INSTRUCTIONS TO FOLLOW »
Using the records below, output the stretch that opens with the line containing "Task: Maximize details" and closes with the line containing "Given: Click the 2020", exactly and including both lines, with nothing more.

++++ INFORMATION SUPPLIED ++++

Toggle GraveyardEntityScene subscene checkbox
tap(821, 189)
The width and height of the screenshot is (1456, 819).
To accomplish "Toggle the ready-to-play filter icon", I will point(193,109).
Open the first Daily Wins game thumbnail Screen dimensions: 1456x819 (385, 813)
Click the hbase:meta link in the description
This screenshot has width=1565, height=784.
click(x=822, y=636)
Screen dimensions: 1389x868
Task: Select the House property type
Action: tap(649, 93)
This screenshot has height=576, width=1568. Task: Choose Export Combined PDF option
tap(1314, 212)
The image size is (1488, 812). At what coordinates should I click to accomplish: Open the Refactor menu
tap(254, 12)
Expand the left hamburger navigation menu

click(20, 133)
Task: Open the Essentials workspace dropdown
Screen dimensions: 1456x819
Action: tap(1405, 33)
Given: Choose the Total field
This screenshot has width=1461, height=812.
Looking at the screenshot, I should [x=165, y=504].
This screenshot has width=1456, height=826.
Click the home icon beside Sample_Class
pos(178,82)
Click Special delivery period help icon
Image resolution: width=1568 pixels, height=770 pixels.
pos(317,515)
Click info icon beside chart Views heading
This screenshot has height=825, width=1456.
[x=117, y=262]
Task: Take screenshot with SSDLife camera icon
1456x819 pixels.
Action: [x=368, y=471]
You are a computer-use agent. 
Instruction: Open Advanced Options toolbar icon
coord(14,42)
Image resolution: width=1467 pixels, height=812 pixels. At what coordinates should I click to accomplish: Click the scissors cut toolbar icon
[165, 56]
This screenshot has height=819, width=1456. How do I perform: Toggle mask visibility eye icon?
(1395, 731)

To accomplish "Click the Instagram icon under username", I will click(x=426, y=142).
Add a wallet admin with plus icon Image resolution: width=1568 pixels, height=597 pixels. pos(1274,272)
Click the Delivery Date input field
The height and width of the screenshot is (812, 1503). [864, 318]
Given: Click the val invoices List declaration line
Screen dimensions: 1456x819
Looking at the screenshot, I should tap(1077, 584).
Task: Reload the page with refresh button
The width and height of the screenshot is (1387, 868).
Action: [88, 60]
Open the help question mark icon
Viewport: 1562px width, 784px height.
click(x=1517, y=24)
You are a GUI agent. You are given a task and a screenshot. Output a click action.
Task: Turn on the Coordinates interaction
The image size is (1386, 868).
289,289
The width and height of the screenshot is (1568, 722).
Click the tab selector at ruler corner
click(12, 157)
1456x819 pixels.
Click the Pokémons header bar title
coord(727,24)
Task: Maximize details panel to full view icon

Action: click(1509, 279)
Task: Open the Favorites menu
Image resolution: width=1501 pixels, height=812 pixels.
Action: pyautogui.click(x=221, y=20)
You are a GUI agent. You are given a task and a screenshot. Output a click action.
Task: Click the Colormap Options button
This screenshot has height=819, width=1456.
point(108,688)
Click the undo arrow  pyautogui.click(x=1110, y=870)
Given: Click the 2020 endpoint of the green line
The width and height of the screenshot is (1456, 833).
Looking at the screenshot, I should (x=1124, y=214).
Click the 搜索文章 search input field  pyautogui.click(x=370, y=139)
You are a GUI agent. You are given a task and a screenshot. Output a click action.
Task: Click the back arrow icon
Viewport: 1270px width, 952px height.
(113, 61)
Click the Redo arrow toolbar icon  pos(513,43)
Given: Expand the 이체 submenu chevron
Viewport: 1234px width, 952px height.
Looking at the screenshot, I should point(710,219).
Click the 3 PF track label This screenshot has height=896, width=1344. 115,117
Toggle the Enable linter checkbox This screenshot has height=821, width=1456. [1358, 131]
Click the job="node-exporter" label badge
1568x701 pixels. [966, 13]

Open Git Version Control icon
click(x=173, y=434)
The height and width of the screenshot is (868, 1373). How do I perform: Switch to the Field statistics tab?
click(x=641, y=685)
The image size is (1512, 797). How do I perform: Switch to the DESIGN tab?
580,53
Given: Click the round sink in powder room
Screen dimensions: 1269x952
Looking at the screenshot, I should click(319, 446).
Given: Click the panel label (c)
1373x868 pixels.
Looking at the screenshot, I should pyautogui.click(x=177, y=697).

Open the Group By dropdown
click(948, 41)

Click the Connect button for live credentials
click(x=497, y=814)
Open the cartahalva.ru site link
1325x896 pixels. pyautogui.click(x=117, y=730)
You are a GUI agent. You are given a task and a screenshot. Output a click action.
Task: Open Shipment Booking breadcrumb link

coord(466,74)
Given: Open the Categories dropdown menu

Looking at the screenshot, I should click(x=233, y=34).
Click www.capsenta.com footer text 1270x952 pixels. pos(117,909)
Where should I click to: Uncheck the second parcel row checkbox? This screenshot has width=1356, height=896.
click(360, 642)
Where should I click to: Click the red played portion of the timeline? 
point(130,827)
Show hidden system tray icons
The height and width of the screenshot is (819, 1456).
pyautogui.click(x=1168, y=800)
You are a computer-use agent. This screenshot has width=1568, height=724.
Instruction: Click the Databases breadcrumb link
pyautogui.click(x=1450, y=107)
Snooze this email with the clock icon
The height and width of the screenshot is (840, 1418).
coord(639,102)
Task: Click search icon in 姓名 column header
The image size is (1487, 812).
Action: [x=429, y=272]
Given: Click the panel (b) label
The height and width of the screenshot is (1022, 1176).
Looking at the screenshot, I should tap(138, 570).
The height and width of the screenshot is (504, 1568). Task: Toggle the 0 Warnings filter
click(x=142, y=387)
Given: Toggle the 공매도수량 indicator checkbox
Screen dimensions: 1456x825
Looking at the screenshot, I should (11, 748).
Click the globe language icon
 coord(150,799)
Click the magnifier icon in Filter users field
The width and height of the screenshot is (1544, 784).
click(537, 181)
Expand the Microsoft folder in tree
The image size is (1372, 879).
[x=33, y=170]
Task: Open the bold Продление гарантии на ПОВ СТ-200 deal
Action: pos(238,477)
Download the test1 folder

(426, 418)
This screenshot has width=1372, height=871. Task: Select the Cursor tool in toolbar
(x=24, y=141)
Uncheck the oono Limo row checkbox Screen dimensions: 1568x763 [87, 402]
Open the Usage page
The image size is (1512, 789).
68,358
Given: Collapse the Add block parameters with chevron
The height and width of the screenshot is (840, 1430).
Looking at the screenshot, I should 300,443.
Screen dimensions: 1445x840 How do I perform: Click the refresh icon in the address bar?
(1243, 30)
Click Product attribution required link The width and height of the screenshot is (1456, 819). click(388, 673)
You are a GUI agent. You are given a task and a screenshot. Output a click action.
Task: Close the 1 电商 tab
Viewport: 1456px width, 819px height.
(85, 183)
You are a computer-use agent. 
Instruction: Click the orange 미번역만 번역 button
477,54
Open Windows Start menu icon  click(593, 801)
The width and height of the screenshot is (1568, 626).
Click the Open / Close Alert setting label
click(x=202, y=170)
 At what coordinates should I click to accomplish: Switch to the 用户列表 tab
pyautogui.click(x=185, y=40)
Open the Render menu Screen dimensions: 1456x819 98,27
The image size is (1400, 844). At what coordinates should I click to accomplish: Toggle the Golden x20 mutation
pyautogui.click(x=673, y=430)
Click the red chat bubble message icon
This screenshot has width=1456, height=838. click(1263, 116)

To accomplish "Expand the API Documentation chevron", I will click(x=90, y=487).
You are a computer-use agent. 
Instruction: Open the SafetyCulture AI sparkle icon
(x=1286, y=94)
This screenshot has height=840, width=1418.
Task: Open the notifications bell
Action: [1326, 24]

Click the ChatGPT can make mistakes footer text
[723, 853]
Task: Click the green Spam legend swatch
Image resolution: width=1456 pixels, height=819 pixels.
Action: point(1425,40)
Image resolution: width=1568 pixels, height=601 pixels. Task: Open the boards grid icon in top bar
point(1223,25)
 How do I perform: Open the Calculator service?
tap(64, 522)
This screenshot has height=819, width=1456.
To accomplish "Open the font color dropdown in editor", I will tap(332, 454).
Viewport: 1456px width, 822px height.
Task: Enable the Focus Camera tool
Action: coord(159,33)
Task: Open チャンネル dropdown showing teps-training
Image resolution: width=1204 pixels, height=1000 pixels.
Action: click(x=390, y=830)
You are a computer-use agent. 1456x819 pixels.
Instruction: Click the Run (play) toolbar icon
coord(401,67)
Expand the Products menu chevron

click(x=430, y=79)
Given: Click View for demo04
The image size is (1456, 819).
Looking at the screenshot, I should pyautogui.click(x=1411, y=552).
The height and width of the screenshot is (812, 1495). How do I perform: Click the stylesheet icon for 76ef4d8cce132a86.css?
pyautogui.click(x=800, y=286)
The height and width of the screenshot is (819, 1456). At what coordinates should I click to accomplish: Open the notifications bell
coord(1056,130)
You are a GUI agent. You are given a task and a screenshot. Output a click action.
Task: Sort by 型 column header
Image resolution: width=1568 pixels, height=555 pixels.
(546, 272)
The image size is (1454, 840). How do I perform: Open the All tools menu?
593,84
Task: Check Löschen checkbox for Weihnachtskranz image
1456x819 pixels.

++++

PROBLEM SOLUTION »
Task: Maximize details panel to full view icon

Action: click(1509, 279)
Task: Open the Favorites menu
Image resolution: width=1501 pixels, height=812 pixels.
Action: pyautogui.click(x=221, y=20)
You are a GUI agent. You are given a task and a screenshot. Output a click action.
Task: Click the Colormap Options button
This screenshot has height=819, width=1456.
point(108,688)
Click the undo arrow  pyautogui.click(x=1110, y=870)
Given: Click the 2020 endpoint of the green line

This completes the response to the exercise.